Tutto ha avuto inizio il 2 marzo scorso con l’aggressione in carcere di Yvan Colonna, uomo simbolo dell’indipendentismo corso condannato all’ergastolo per l’uccisione nel 1998 del prefetto Claude Erignac. Il 21 marzo, dopo tre settimane d’agonia, Colonna è morto e sul tragico episodio — su cui è stata aperta anche un’inchiesta parlamentare — rimangono molte ombre. L’aggressore, Franck Elong Abè, è un fondamentalista islamico, catturato dagli americani in Afghanistan, estradato nel 2019 in Francia. Noto per la sua estrema pericolosità era sottoposto a sorveglianza speciale, eppure per dieci lunghi minuti nessuno lo ha controllato mentre nella palestra del carcere di Arles picchiava e poi strangolava Colonna…

Da subito la notizia ha riacceso l’intera Corsica rompendo il precario equilibrio instaurato, dopo decenni di violenze, omicidi e attentati, tra Parigi e l’isola e riportando il dossier Corsica tra le priorità assolute di Emmanuel Macron, presidente uscente e (molto probabilmente) a maggio rientrante.

Per comprendere l’intricata vicenda dobbiamo un passo indietro.  Nel 2014 Gilles Simeoni, leader degli autonomisti e figlio dell’avvocato di Colonna, conquistava il comune di Bastia grazie ad un’alleanza con i movimenti indipendentisti (circa il 15 per cento dell’elettorato isolano). Un successo allora insperato che convinse i duri del Fronte di Liberazione Nazionale Corso (FNLC) a deporre le armi e uscire dalla clandestinità. L’anno dopo la coalizione vinceva le elezioni regionali con un programma per un’autonomia graduale. Una politica dei piccoli passi che però finì per scontentare gli impazienti (e litigiosissimi) alleati nazionalisti poi prontamente scaricati nelle elezioni del 2021, vinte nuovamente da Simeoni con la sua lista “Fà Populo Inseme”.

Un successo pieno che però Parigi ha sempre faticato a riconoscere, nicchiando ogni volta che il governo regionale ha cercato di aprire una trattativa. “Negli anni i governi francesi hanno costantemente allargato il perimetro del non negoziabile”, lamenta Simeoni, “All’inizio ci hanno assicurato che cessata la violenza avrebbero aperto un dialogo. Poi ci hanno detto si poteva discutere di tutto salvo che dell’indipendenza, poi dell’uso ufficiale della lingua corsa, infine dell’autonomia”.

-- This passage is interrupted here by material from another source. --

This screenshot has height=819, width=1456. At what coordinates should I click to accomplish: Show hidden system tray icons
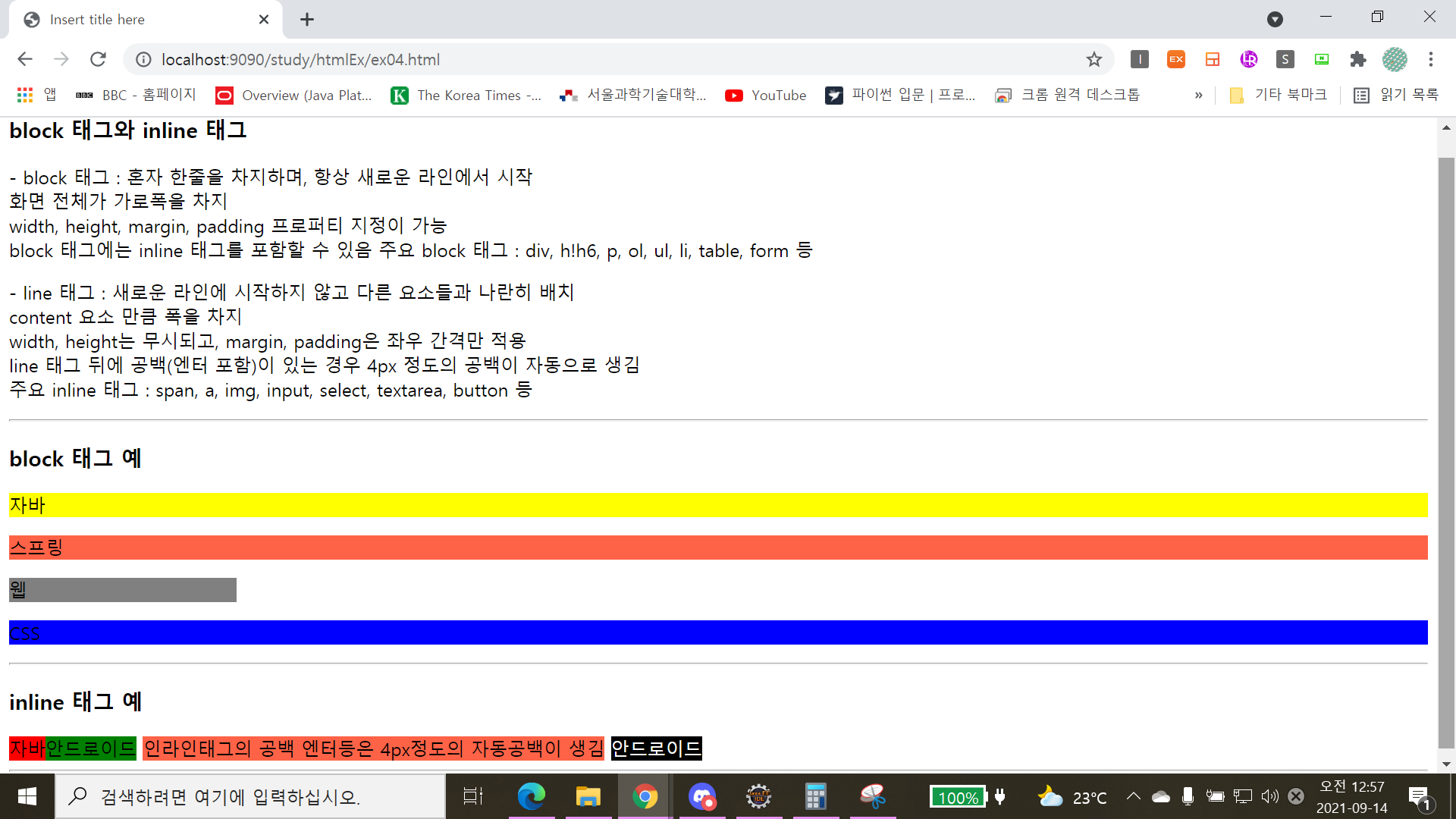1133,796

Un atteggiamento ondivago perseguito anche da Macron che, una volta eletto, ha cercato di mettere la sordina al fastidioso dossier, scordando le promesse fatte nella campagna del 2017 per una riforma costituzionale e ignorando le richieste sull’adozione del bilinguismo, il rafforzamento dei collegamenti marittimi e il trasferimento sull’isola dei prigionieri politici (tra cui Colonna) detenuti negli stabilimenti continentali. Una somma d’incomprensioni e rancori che la morte dell’indipendentista ha aggravato ulteriormente saldando nuovamente un fronte comune tra i diversi movimenti. Non caso ai funerali di Colonna, celebrati in un tripudio di folla e bandiere il 25 marzo a Cargése, erano presenti le più alte autorità regionali guidate Simeoni e la sua vice Antoinette Maupertuis assieme ai capi dei partiti indipendentisti — Paul Felix Benedetti del PNC, Jean Guy Talamoni di “Corisca Libera” — e vecchi militanti della linea “dura” come Charles Pieri, Marcel Istria, Vincent Andriuzzi e Jean Castella. Tutti ad onorare il defunto, “eroe corso, vittima dello Stato francese“.

Macron, preoccupato dalla rabbia che da settimane scuote l’intera isola, ha dato mandato al ministro dell’Interno Gérald Darmanin per “aprire un ciclo di negoziati senza precedenti” sulla possibile autonomia e ha dato l’assenso al trasferimento dei detenuti. Un passo in avanti che però non ha placato i corsi e tanto meno Simeoni che resta scettico sulle reali intenzioni di Parigi: “Dietro a queste presunte aperture non possiamo escludere l’ipotesi di una manovra opportunistica o l’assenza di una chiara volontà politica”. Insomma vedere per credere. E intanto le piazze si mobilitano e si infuocano.